**AIM OF THE TASK**:
Convert everything from the line containing "Where should I click to: Click the 'Here's" down to the line containing "point(20,67)" in the entries below into a Markdown table with the columns Row and Line, leaving out any blank lines.

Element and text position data
——

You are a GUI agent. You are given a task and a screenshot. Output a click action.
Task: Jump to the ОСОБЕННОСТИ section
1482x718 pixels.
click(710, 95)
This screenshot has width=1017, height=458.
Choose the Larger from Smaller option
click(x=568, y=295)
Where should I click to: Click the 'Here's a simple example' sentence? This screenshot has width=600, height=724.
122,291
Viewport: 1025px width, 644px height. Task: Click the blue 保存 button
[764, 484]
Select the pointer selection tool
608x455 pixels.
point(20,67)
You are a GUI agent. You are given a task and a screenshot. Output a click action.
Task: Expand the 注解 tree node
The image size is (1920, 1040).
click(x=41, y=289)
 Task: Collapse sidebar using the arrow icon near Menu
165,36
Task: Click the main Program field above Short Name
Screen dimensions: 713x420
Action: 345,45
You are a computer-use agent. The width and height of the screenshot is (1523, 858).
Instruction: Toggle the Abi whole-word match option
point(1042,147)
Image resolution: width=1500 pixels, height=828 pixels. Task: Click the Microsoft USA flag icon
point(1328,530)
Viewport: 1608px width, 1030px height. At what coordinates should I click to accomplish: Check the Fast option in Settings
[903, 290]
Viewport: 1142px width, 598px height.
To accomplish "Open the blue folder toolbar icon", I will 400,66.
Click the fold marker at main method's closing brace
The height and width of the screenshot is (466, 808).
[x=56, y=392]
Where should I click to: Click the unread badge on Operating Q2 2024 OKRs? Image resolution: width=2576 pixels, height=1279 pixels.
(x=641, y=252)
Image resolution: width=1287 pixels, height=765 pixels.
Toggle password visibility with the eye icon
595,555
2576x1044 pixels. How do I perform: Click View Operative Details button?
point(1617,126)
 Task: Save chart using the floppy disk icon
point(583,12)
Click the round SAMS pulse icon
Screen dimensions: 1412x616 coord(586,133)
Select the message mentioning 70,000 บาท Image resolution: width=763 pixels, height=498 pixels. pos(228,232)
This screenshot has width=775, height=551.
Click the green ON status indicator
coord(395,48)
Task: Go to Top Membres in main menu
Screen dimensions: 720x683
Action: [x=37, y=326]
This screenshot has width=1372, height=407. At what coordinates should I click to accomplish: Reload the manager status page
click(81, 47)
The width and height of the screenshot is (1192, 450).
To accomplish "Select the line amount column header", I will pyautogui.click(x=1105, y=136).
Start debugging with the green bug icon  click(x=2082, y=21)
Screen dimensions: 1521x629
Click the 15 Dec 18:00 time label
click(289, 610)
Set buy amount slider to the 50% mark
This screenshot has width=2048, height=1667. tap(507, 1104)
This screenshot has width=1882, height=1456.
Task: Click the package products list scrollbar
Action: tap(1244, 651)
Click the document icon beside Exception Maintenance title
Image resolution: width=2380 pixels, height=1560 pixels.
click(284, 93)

——

**ANSWER TO THE TASK**:
| Row | Line |
|---|---|
| 1 | Where should I click to: Click the 'Here's a simple example' sentence? This screenshot has width=600, height=724. |
| 2 | 122,291 |
| 3 | Viewport: 1025px width, 644px height. Task: Click the blue 保存 button |
| 4 | [764, 484] |
| 5 | Select the pointer selection tool |
| 6 | 608x455 pixels. |
| 7 | point(20,67) |